Но пушки молчали. И даже автоматные очереди на передке редко-редко нарушали мирную тишину. И сентябрь, заботливо и с энтузиазмом, самоотверженно и безвозмездно, стал восстанавливать разрушенный бездушным, безумным августом Первомайск. Восстанавливать то, что еще можно было восстановить. Спешил. Хотел все успеть, чтобы октябрь не обжег людей, выживших в августовской мясорубке, своим первым степным морозцем. И люди выходили из подвалов, вылезали из погребов, возвращались в город. Из соседних городов. Из России. Из Украины. И восстанавливали. Квартиры. Дома. Школы. Расчищали городские улицы. Для себя. Для своих детей. Для жизни. Сентябрь спешил. И верил, и не верил в мир, внезапно наступивший. Надеялся. Восстанавливал. Налаживал жизнь. И думал о будущем. Поэтому и повел первомайских детишек в школы.
Девушка присела. Расставив объятья, поймала подбежавшую к ней девчушку. Поцеловала в щечки. – Дай-ка, дай-ка я на тебя посмотрю, школьница, – отодвигая от себя Настю, Алена прищурилась и улыбнулась. – А я вот тебе гостинцев к школе привезла. И тетради. И ручки с карандашами. И даже портфель. Девушка достала из «УАЗика» пакеты с подарками. Достала портфель. – Нравится? У Настеньки загорелись глаза: «Угу!» – Ой, зачем ты, Алена? Не надо было! Нам же гуманитарку дали для школы… Со двора, вслед за дочерью, вышла мать Насти. – Глупости, Оль, – ответила девушка. – Мы же с Настенькой договорились, что теперь я ее крестная… – и, подмигнув девочке, спросила, – А где наш бог войны? – А там, пошли покажу, в огороде, – засуетилась Настенька. – Он в траве спит.
Нет, не потом, а почти сразу же за «Первым Минском». Через две недели предательского затишья… Сентябрь – убили. Подло. Цинично. Жестоко. Убили исподтишка. Восемнадцатого сентября… Первая мина стеснительным свистом пришла в город. Разорвалась слабым треском. Словно извинялась. Перед людьми. Перед городом. Перед мирной тишиной. Перед сентябрем, давшим людям веру в мир, веру в конец диких оргий атошных вояк… Убила. Сентябрь и себя… И – тишина. Целые пять минут. Как извинение. Как недоумение. Как неуместность… Люди, восстанавливавшие город, замерли на крышах, у окон, в домах и квартирах, на улицах, прислушиваясь, показалась или нет. Но – тишина, и люди, списав одинокий взрыв на шалость памяти, вновь занялись своими делами…
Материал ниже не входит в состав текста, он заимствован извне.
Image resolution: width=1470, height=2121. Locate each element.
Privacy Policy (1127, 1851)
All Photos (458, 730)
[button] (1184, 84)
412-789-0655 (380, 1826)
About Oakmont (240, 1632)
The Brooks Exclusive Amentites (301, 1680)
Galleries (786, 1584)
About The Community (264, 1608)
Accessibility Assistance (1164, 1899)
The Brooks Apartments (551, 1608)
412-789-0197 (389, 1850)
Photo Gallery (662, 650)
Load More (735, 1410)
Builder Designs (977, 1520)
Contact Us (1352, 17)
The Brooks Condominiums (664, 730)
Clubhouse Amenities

Ведь за первым разрывом наступила тишина. Подлая и успокаивающая. Уже не мирная. Но кто об этом думал? И взрослые ремонтировали стены, окна, крыши. И дети играли во дворах. И матери готовили скудный обед осажденных горожан. И… Понеслось! Двадцать семь мин... После пятиминутного затишья... Вразброс... Бесцельно... Как бог на душу положит… Убитый сентябрь. Убитая вера. Воскресшая ненависть. Гражданских. Военных. И запись. В тетрадке. Нетвердым почерком – детской рукой. «Боже, пошли атомную бомбу на Украину! За маму и бабушку! Их сегодня убили. Но ты, наверно, это уже знаешь»…
Но уже не было мира. И казалось, напрасны старания и мечты, стремления и мысли о будущем. Вновь фатализм и… Надежда… Она обозлилась. Остервенилась. Облачилась в ратные доспехи. Но… Поверила в ноябрь и в рассказанную пришлыми сказку… В ноябрь...
Он дал надежду выборами. Но не оправдал ее: надежду расстреляли третьего ноября... И уже никакого мира! Совершенно! И Украина плевалась металлом и собачьей ложью. Убивая, закатывала глаза. В недоумении. В негодовании. Как, мол, они еще стоят?! И с усердием хлебопашца-селянина щедро сеяла смерть и разрушения. И там, за пределами двух народных республик, всем было начхать на страдания, боль, слезы и смерть свободолюбивых людей, неожиданно осознавших, вспомнивших, что они – гордый и непокорный народ, что они – русские, что они – шахтеры и потомки сорвиголов Булавина, Примакова, Ворошилова, что их деды-прадеды растоптали нацистскую гниль в Берлине и провели дезинфекцию Восточной Европы. Вспомнили! И не стали на колени! Перед новым фашизмом! Перед воскресшим ублюдочным украинским нацизмом!
Кричал... После многочасового артобстрела... С восьмого на девятое декабря... Перед самым подписанием перемирия с Украиной... Подлой! Фашистской! – Вот оно, ваше перемирие! С партнерами! Твари! Твари конченые! Вот, отец двоих детей! Вы, тварье, будете их кормить?! Или воскресите детям отца?! А под брезентом лежал растерзанный бетоном и металлом человек…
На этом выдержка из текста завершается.